The Harp of God book

by blownaway 36 Replies latest watchtower bible

  • blownaway
    blownaway

    Picked on up on eBay. 13 bucks. Looks like a good book to have in ones library.

  • careful
    careful

    SBF:

    I wonder what happened in just five years to so radically alter his view.

    He/they embraced spiritual Israel as the fulfillment of OT prophecies.

  • slimboyfat
    slimboyfat

    Ha! I had in fact already formulated that obvious response to myself in my head, and mocked myself over it. But thanks for giving it concrete expression, and allowing me the opportunity to state more clearly what I was trying to say.

    There are some of Russell's teachings that Rutherford was clearly never fond of, in particular the pyramidology. Rutherford downplayed it and eventually dropped it altogether.

    But zionism is not such an obvious case. Rutherford didn't carry it forward reluctantly, he wholeheartedly embraced Zionism, as can be seen reading "Comfort for the Jews". And neither did Rutherford quietly drop Zionism, but he did a complete 180 and totally trashed Zionism in his later years.

    So I wonder what made Rutherford re-evaluate and radically alter his position between 1925 and 1930. It's presented as simply a new consideration of the scriptures. Penton says it's because Rutherford was anti-Semitic and possibly had particular experience of Jews in Brooklyn. Was it simply either of those, a combination, or something else?

  • dropoffyourkeylee
    dropoffyourkeylee

    The WT stand on Zionism is one of the things that brought the Nazis down on them in Germany.

  • slimboyfat
    slimboyfat

    I don't have the quotes to hand. But at one time I did look into this closely. Rutherford abandoned Zionism before the Nazis came to power in 1933. But you are correct in the sense that Nazis didn't tend to recognise the niceties of "new light" and continued to ascribe Zionist beliefs to JWs anyway.

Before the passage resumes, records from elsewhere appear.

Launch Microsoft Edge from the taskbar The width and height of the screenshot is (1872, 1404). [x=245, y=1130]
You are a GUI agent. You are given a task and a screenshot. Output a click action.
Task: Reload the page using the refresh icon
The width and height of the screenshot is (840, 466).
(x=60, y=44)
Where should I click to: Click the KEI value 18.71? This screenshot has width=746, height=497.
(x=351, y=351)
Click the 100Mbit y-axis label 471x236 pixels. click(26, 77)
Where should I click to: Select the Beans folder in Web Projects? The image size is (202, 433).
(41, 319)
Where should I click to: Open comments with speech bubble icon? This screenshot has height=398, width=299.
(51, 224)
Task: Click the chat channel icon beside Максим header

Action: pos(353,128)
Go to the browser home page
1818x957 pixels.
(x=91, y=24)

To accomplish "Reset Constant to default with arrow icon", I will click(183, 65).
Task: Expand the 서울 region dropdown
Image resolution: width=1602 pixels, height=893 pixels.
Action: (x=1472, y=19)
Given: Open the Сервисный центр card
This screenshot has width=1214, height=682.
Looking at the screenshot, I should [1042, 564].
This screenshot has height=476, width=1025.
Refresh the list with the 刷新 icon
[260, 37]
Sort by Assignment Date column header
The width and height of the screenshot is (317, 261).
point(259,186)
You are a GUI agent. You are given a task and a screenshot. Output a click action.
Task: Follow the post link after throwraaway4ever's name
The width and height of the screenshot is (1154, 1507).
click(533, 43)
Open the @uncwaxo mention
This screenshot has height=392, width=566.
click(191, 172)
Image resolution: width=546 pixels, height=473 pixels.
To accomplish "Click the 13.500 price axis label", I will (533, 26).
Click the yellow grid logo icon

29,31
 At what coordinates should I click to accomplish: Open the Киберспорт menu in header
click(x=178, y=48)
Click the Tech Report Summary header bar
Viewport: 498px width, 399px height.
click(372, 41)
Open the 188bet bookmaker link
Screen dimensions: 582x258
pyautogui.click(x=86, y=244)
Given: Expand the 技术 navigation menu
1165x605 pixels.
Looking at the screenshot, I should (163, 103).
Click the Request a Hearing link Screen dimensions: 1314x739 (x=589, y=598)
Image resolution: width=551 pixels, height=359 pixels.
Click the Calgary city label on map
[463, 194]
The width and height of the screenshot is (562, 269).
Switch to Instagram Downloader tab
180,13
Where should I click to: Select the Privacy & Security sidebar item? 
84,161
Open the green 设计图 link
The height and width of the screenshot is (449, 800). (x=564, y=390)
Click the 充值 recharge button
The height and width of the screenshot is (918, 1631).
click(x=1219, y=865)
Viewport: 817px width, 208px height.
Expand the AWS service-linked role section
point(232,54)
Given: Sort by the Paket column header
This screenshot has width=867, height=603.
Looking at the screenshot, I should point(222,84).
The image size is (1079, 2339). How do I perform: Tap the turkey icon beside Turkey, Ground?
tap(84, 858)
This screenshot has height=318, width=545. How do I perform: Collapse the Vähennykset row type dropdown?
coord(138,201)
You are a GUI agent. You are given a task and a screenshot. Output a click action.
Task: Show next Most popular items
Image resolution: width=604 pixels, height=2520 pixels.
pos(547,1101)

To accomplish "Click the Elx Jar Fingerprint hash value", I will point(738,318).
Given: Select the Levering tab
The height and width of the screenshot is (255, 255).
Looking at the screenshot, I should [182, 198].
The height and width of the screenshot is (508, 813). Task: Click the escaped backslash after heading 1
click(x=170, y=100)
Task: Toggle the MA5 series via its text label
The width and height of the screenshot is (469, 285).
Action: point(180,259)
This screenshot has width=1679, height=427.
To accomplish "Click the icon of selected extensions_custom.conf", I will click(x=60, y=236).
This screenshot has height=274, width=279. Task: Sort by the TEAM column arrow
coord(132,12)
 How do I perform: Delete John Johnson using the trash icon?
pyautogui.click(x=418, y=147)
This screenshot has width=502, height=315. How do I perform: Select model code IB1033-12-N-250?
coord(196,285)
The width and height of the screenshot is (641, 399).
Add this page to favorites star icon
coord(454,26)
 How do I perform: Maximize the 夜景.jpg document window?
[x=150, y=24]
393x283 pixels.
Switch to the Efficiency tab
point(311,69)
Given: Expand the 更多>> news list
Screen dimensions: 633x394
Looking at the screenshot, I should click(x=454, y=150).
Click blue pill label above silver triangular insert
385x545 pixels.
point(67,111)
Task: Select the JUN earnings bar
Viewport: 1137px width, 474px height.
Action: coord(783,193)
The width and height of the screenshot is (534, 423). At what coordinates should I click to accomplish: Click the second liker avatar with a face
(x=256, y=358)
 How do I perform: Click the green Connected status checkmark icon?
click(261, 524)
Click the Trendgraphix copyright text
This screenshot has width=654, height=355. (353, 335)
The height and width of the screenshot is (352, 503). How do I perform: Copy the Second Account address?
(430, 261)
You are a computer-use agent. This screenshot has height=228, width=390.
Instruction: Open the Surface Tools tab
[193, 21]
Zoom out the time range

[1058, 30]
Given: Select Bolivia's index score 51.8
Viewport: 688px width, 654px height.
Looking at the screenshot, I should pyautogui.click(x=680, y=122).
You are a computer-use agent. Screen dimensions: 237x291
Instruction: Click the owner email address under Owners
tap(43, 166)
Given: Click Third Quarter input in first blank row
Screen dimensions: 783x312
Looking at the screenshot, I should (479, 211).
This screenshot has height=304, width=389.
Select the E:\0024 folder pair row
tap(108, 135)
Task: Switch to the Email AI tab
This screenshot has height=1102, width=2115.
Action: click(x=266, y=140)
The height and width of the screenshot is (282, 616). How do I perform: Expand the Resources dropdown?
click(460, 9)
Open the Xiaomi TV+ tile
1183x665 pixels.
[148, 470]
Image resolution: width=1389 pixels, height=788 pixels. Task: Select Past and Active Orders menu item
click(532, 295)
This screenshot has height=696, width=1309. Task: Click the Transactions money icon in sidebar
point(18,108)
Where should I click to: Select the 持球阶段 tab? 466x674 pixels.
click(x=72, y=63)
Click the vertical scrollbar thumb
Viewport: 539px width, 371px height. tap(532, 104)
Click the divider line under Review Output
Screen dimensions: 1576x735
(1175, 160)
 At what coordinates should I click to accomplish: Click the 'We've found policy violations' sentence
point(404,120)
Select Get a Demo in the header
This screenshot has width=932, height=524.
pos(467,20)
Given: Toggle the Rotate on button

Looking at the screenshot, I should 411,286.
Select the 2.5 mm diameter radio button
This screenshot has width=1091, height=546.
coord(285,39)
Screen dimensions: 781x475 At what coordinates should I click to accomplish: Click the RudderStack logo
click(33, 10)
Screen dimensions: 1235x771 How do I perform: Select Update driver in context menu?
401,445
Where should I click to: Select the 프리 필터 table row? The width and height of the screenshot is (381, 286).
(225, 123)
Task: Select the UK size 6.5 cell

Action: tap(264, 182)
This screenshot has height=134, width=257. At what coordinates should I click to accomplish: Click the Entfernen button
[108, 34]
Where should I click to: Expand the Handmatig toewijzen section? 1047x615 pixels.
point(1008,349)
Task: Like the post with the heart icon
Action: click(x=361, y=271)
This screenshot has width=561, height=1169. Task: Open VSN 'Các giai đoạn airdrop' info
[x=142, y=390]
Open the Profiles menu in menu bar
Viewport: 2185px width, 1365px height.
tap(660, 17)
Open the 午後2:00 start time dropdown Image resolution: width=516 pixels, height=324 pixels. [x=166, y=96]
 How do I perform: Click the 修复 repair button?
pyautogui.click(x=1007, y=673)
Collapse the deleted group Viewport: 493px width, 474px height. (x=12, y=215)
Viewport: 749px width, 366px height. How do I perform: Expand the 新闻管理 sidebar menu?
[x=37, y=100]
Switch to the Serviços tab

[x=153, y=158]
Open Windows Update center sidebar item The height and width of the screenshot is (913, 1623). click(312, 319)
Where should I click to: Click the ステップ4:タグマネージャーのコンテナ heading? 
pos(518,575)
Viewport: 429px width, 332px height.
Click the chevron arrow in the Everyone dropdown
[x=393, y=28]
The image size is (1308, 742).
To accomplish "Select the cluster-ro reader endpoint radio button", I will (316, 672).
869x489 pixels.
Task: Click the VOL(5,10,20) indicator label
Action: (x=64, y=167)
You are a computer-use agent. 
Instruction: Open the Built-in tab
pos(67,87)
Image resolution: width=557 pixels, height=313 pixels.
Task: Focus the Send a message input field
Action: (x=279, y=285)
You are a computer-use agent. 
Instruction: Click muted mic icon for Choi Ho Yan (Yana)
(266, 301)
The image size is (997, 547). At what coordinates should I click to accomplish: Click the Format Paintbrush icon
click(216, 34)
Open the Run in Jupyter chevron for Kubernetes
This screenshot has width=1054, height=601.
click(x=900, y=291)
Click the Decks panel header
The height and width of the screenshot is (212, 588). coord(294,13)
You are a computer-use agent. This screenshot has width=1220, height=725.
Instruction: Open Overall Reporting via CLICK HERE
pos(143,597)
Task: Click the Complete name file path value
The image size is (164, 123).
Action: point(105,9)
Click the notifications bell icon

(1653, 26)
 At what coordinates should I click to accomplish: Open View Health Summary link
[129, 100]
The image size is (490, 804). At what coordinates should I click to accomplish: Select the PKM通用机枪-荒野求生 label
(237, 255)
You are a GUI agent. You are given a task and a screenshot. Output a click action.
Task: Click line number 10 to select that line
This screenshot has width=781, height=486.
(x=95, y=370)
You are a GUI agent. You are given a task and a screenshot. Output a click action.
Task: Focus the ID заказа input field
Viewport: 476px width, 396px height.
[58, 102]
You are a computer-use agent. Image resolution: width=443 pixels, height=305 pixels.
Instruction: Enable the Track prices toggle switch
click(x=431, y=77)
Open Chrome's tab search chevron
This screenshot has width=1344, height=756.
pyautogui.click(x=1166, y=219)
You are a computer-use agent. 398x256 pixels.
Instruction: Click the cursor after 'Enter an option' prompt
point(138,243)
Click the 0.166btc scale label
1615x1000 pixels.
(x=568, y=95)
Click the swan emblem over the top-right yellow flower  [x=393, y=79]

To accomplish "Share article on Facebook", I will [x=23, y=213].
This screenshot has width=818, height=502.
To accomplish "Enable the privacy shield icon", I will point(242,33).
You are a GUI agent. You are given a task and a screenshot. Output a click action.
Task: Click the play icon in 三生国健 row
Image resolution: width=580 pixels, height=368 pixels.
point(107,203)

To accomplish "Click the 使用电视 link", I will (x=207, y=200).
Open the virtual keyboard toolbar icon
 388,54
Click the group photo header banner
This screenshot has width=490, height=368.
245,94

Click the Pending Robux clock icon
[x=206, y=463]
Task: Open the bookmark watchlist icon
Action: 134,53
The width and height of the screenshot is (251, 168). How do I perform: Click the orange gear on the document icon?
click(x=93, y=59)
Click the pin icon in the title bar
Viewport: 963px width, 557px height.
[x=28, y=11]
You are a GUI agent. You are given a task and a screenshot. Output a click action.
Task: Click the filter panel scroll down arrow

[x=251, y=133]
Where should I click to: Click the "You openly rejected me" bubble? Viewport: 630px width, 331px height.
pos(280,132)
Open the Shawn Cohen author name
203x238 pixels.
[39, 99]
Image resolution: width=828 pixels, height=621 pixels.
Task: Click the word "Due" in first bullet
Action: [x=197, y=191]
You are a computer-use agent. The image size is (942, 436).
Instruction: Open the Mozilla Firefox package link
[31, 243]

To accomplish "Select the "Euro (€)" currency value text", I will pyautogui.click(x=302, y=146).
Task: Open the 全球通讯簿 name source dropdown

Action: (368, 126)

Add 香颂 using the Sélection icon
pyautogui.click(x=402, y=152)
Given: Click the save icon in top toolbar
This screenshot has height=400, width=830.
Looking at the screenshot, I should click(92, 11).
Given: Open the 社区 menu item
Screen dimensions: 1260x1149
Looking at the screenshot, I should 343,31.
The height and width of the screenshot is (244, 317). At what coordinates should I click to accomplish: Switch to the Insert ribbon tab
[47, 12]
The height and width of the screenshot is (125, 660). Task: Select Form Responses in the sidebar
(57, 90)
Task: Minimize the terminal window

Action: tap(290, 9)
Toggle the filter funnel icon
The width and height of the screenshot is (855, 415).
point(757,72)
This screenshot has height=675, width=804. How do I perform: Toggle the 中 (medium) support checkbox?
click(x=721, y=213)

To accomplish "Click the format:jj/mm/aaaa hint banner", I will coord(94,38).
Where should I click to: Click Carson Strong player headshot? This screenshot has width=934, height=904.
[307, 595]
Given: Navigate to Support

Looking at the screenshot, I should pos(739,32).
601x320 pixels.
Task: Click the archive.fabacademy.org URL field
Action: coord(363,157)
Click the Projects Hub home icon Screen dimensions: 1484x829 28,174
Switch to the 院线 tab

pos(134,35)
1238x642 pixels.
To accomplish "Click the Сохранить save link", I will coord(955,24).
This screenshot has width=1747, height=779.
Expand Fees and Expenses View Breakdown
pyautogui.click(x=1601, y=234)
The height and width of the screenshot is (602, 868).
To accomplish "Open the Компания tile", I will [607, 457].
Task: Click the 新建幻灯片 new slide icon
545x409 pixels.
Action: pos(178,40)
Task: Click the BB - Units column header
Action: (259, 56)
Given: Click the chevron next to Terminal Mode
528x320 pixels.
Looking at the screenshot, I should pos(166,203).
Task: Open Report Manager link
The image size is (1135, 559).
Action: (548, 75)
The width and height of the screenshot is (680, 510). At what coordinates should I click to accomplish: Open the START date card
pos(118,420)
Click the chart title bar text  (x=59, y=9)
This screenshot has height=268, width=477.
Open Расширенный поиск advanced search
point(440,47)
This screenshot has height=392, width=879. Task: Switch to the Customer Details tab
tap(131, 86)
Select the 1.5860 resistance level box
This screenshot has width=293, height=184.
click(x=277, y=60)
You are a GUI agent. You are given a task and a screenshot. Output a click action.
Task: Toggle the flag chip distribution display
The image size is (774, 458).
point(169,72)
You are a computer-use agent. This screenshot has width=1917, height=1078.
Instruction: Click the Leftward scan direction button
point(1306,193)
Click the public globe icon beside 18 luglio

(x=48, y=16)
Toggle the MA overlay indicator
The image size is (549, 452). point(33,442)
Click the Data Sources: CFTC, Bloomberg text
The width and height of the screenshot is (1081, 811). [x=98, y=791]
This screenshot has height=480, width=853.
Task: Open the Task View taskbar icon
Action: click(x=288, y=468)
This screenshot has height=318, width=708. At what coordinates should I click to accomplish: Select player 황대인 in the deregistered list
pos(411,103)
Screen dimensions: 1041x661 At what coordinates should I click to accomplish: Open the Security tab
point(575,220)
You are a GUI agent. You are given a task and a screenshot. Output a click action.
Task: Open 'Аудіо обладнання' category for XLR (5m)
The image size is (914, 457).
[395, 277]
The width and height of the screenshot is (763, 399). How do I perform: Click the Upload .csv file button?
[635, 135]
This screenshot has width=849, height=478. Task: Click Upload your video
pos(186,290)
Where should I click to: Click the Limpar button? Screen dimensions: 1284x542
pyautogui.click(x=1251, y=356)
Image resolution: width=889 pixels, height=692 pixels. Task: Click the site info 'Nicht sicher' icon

    More pointedly some JW critics have suggested that JWs abandoned Zionism to appease the Nazis. But the chronology doesn't support this. Rutherford rejected Zionism before the Nazis came to power.

  • dropoffyourkeylee
    dropoffyourkeylee

    Good points,

    I hit the ‘dislike’ several times by accident. Dont see how to undo it

  • OrphanCrow
    OrphanCrow
    Sbf: some JW critics have suggested that JWs abandoned Zionism to appease the Nazis. But the chronology doesn't support this. Rutherford rejected Zionism before the Nazis came to power.

    Hitler wrote Mein kauf 1925. Widely read by everyone who was anyone in a position of power

    And Coca Cola

  • slimboyfat
    slimboyfat

    Are you arguing that JWs rejected Zionism in response to Mein Kampf? That's so ridiculous you can't mean that, can you? But otherwise I don't know what your post is meant to say. Maybe you could explain.

    It's true that Mein Kampf was published in 1925 and was quite popular in Germany even before Hitler came to power. It wasn't translated into English until 1933. Rutherford rejected Zionism before 1933. Watchtower literature also criticised the Nazis even before they came to power.

  • OrphanCrow
    OrphanCrow

    Yes I am.

    Rutherford spent a lot of time in Germany in the years leading up to his reorganization of the WTS in 1931. Germany was the testing ground for all his changes. And besides, the lawyers for the German WTS were members of the Nazi party.

  • slimboyfat
    slimboyfat
    Have you got evidence for these claims?